“Faust” (post 2) by Goethe (post 4): Faust sees an alternate personality when he looks in a mirror, reflecting multiple personality trait in the author
Mirrors are a recurring subject in this blog, because it is known that persons with multiple personality may occasionally see one of their alternate personalities when they look in a mirror.
In fiction, this may be explained away by saying it is a “magic mirror.” But it would have made more sense for fiction to have had magical windows.
“FAUST. Who meanwhile has been standing in front of a mirror, going forward to peer into it from up close and then stepping back.

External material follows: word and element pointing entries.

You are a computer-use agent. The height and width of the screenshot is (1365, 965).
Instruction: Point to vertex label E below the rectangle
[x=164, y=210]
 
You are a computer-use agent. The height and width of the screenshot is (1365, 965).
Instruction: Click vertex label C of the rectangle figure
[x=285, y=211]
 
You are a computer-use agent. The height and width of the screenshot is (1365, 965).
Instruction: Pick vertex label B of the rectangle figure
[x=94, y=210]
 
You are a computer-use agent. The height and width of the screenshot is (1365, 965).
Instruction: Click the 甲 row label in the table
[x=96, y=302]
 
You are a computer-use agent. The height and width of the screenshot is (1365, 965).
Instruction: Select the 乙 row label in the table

What do I see? What a marvelous vision
Shows itself in this magic glass!
Love, lend me your wings, your swiftest to pass
Through the air to the heaven she must dwell in!
Unless I stay firmly fixed to this spot,
If I dare to move nearer the least bit,
Mist blurs the vision and obscures her quite.
Woman unrivaled, beauty absolute!
Can such things be, a creature made perfectly?
The body so indolently stretched out there
Surely epitomizes all that is heavenly.
Can such a marvel inhabit down here?” (1, lines 2477-2490).
A magical mirror in fiction may reflect multiple personality trait in the writer. In the above example, it is not a problem that the alternate personality would be of a different sex and age than the character or writer, since alternate personalities are often of a different sex and age than the host personality.
1. Johann Wolfgang von Goethe. Faust: A Tragedy, Parts One [1806/1829] & Two [1831], Fully Revised. Translated from the German by Martin Greenberg. New Haven, Yale University Press, 2014.